Slashdot Mirror


Ask Slashdot: Parallel Cluster In a Box?

QuantumMist writes "I'm helping someone with accelerating an embarrassingly parallel application. What's the best way to spend $10K to $15K to receive the maximum number of simultaneous threads of execution? The focus is on threads of execution as memory requirements are decently low e.g. ~512MB in memory at any given time (maybe up to 2 to 3X that at the very high end). I've looked at the latest Tesla card, as well as the four Teslas in a box solutions, and am having trouble justifying the markup for what's essentially 'double precision FP being enabled, some heat improvements, and ECC which actually decreases available memory (I recognize ECC's advantages though).' Spending close to $11K for the four Teslas in a 1U setup seems to be the only solution at this time. I was thinking that GTX cards can be replaced for a fraction of the cost, so should I just stuff four or more of them in a box? Note, they don't have to pay the power/cooling bill. Amazon is too expensive for this level of performance, so can't go cloud via EC2. Any parallel architectures out there at this price point, even for $5K more? Any good manycore offerings that I've missed? e.g. somebody who can stuff a ton of ARM or other CPUs/GPUs in a server (cluster in a box)? It would be great if this could be easily addressed via a PCI or other standard interface. Should I just stuff four GTX cards in a server and replace them as they die from heat? Any creative solutions out there? Thanks for any thoughts!"

4 of 205 comments (clear)

  1. can you write GPU code? by zeldor · · Score: 5, Insightful

    do you or them know how to program on a GPU?
    if its really embarrassingly parallel EC2 spot instances and the gnu program 'parallel' will work quite nicely.
    But if coding changes are required then the hardware is the least of your expenses.
     

    --
    If I could walk that way I wouldnt need cologne.
  2. commodity HPC depends on your code by Haven · · Score: 5, Informative

    In HPC we call it "pleasantly parallel," nothing is embarrassing about it! =]

    If your code:
    -scales to OpenCL/CUDA easily.
    -does not require high concurrent memory transfers
    -is fault tolerant (ie a failed card doesn't hose a whole day/week of runs)
    -can use single precision flops

    Then you can use commodity hardware like the gtx series cards.

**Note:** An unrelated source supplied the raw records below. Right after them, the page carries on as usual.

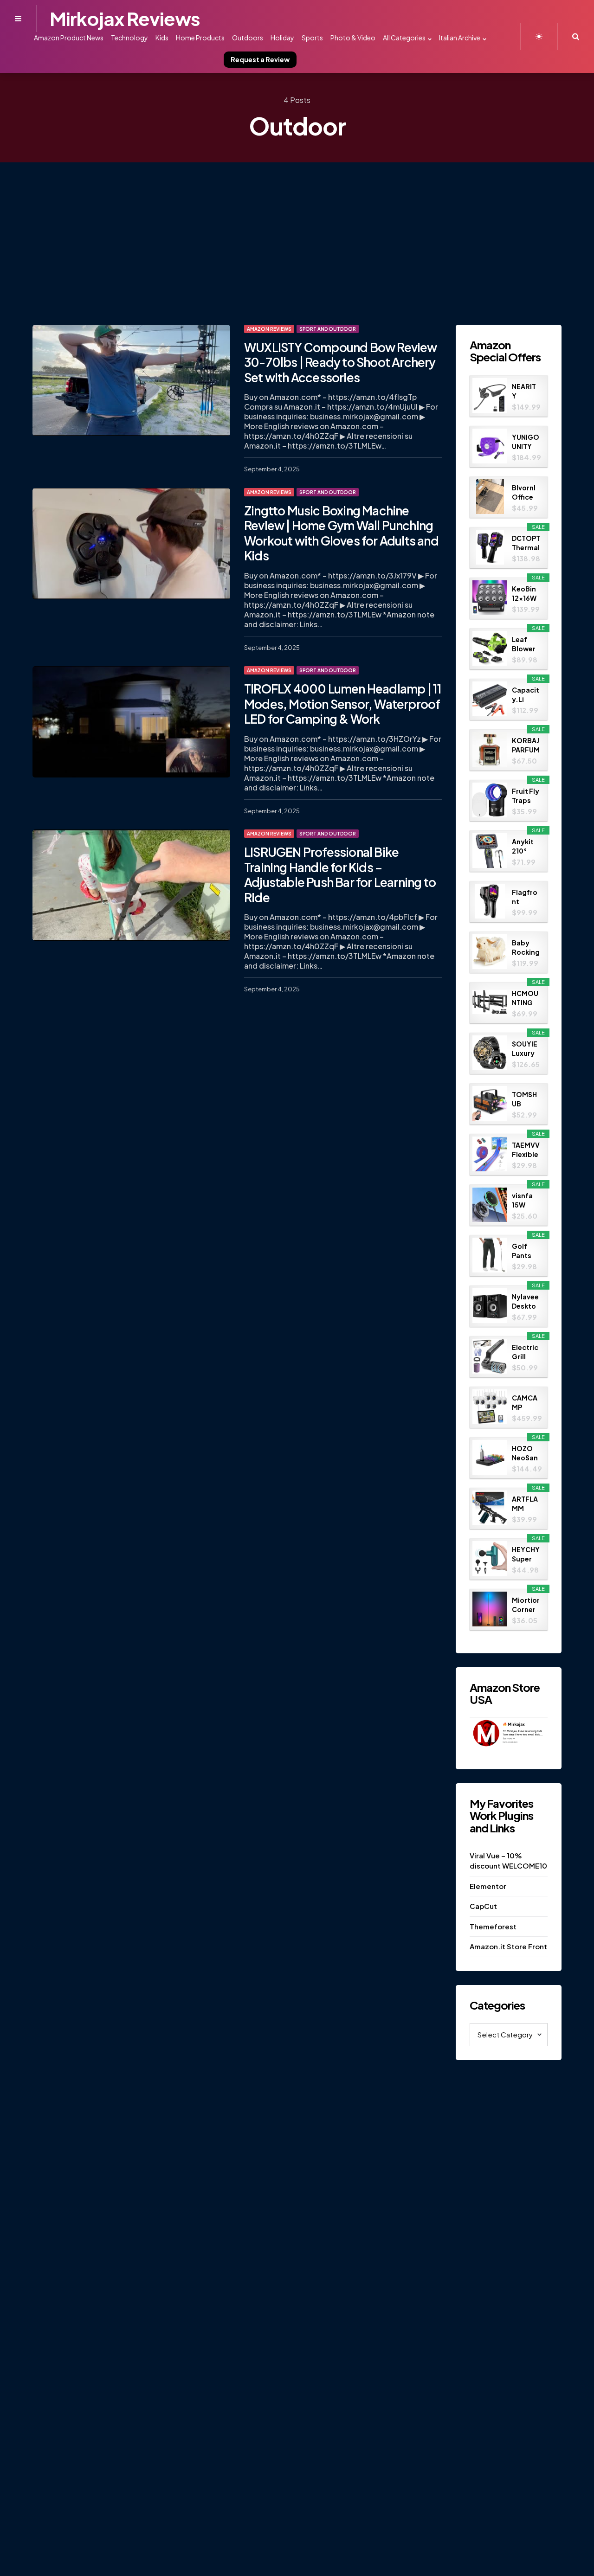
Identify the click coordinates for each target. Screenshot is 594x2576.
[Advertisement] (297, 232)
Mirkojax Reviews (125, 18)
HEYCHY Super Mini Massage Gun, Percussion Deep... (526, 1554)
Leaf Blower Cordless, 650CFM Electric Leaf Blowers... (526, 644)
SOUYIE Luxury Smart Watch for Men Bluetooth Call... (525, 1049)
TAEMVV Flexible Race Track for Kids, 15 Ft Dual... (526, 1150)
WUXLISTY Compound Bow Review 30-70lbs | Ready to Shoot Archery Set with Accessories (340, 362)
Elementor (488, 1886)
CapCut (483, 1905)
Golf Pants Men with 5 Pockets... (526, 1251)
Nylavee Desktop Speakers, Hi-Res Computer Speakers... (526, 1301)
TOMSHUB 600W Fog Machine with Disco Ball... (524, 1099)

I'd go with the gtx 560ti (GF114 gpu).

    Make nodes with:
    quad core processors (amd or intel)
    whatever ram is needed (8GB minimum)
    2 x gtx560ti (448) run in SLI (or the 560ti dual from EVGA)

    Basically a scaled down Cray XK6 node. http://www.cray.com/Assets/PDF/products/xk/CrayXK6Brochure.pdf

    It all depends on your code.

  3. Re:PS3 by Anonymous Coward · · Score: 5, Informative

    PlayStation 3s have proved a cost efficient way of setting up large scale parallel processing systems. Of course you'll have to find your way around Sony's blocks on the OtherOS system, and you'll need to keep it off the internet or firewalled in some way, but you essentially get cheap processing subsidised by the games that you don't need to buy.

    Back-of-the-envelope comparison of PS3 and GTX:

    A cluster of three PS3s: 920 GFLOPS. Price: about $800.

    A PC with 3 GTX 460 cards: 2200 GFLOPS. Price: about $800.

    Each of those GTX cards also has significantly more memory than the PS3, and are cheaper to develop for.

  4. Beowulf cluster! by TWX · · Score: 5, Funny

    Why not a beowulf clust---

    I'm sorry, I just can't. I searched the ~35 posts, browsing at -1, and no reference to a Beowulf cluster anywhere, let alone Natalie Portman or Grits.

    Slashdot! You're slipping! I lament the days when even our trolls were amusing and somewhat topical to the discussion at hand! We've fallen so far!

    --
    Do not look into laser with remaining eye.